WORK INSTRUCTIONS
Copy the rows below word for word, everything from the very first one down to the line that contains "coordinates (36, 320).".

===== RECORDS PROVIDED

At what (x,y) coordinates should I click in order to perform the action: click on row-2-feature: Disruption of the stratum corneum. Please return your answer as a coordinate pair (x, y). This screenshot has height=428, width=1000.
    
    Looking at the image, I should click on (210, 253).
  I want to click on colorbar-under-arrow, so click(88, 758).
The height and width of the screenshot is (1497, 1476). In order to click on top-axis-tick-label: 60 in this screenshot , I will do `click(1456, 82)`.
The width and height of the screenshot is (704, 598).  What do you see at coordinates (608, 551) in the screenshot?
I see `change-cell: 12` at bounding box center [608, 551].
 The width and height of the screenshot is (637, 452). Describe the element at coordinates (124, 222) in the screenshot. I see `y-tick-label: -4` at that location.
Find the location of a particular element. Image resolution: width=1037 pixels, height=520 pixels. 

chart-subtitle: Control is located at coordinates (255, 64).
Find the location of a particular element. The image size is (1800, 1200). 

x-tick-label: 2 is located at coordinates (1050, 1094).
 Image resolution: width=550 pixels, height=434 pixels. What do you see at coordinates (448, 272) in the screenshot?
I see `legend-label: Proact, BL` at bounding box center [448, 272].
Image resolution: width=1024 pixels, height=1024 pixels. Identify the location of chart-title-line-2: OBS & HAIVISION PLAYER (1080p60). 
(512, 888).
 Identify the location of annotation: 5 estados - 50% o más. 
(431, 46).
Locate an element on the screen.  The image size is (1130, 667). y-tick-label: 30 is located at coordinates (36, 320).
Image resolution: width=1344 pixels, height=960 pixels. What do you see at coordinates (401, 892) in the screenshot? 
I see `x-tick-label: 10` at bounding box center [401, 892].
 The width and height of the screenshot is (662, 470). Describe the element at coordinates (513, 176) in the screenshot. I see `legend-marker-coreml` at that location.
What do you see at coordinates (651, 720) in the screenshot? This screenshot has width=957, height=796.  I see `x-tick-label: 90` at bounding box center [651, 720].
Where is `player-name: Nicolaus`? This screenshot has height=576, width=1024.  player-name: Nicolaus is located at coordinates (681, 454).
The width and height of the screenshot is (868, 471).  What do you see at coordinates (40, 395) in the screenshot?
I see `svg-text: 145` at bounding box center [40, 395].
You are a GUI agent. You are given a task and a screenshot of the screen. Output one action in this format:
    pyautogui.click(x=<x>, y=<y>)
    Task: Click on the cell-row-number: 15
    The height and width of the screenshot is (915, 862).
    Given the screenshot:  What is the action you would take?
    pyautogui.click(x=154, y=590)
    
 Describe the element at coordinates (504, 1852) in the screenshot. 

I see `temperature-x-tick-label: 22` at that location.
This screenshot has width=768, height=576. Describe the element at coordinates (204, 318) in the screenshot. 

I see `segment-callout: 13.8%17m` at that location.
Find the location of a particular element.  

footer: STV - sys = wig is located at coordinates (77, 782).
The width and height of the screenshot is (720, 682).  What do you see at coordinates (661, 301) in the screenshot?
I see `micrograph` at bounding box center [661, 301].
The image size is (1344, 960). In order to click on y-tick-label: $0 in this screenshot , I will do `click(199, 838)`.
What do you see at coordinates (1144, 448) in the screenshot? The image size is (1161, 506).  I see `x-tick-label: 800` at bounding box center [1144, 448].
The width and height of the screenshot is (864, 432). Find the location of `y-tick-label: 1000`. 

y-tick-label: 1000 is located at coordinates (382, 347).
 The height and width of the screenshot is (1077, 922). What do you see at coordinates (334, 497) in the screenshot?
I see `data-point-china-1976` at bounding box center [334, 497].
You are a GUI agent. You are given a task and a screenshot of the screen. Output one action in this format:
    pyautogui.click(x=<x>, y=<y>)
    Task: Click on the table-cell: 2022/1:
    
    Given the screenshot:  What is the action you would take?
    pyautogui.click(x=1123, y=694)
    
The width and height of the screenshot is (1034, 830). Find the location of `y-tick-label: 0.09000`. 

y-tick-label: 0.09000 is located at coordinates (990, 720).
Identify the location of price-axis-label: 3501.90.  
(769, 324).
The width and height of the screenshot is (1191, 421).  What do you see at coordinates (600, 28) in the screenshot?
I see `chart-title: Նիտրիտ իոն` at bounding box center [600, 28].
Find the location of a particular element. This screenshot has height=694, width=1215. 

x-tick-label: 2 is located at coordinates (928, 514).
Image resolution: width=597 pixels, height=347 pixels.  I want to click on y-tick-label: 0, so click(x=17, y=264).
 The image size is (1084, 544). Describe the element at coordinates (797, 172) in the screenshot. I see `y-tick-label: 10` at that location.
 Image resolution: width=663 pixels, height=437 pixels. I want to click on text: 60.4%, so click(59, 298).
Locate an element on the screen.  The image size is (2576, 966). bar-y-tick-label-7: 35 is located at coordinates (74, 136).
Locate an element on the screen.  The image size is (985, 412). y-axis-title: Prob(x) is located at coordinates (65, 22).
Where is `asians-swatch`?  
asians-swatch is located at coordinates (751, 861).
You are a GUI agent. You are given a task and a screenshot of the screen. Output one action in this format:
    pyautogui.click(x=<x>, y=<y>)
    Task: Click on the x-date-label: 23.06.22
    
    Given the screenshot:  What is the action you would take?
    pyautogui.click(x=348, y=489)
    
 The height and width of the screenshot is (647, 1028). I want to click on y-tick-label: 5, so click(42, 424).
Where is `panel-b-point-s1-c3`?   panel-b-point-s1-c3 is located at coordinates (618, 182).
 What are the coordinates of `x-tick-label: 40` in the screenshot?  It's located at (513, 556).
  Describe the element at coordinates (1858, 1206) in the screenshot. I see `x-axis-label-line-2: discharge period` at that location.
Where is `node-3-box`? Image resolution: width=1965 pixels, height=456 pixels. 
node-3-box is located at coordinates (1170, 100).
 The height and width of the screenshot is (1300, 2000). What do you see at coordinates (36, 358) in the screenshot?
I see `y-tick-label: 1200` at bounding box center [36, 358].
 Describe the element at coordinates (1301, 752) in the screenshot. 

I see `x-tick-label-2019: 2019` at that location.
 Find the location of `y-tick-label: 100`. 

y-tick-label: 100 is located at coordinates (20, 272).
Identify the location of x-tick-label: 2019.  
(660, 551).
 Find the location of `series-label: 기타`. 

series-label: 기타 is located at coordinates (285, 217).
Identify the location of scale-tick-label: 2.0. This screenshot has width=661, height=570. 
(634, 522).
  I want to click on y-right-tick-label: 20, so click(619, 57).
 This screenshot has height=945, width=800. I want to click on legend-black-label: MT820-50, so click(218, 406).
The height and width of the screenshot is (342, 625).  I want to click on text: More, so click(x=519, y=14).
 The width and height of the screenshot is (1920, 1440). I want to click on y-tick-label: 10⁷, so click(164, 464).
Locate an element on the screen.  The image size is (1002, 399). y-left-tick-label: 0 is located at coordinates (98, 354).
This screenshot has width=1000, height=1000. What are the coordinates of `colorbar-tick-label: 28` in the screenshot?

==========

FINISHED TASK
At what (x,y) coordinates should I click in order to perform the action: click on row-2-feature: Disruption of the stratum corneum. Please return your answer as a coordinate pair (x, y). This screenshot has height=428, width=1000.
    
    Looking at the image, I should click on (210, 253).
  I want to click on colorbar-under-arrow, so click(88, 758).
The height and width of the screenshot is (1497, 1476). In order to click on top-axis-tick-label: 60 in this screenshot , I will do `click(1456, 82)`.
The width and height of the screenshot is (704, 598).  What do you see at coordinates (608, 551) in the screenshot?
I see `change-cell: 12` at bounding box center [608, 551].
 The width and height of the screenshot is (637, 452). Describe the element at coordinates (124, 222) in the screenshot. I see `y-tick-label: -4` at that location.
Find the location of a particular element. Image resolution: width=1037 pixels, height=520 pixels. 

chart-subtitle: Control is located at coordinates (255, 64).
Find the location of a particular element. The image size is (1800, 1200). 

x-tick-label: 2 is located at coordinates (1050, 1094).
 Image resolution: width=550 pixels, height=434 pixels. What do you see at coordinates (448, 272) in the screenshot?
I see `legend-label: Proact, BL` at bounding box center [448, 272].
Image resolution: width=1024 pixels, height=1024 pixels. Identify the location of chart-title-line-2: OBS & HAIVISION PLAYER (1080p60). 
(512, 888).
 Identify the location of annotation: 5 estados - 50% o más. 
(431, 46).
Locate an element on the screen.  The image size is (1130, 667). y-tick-label: 30 is located at coordinates (36, 320).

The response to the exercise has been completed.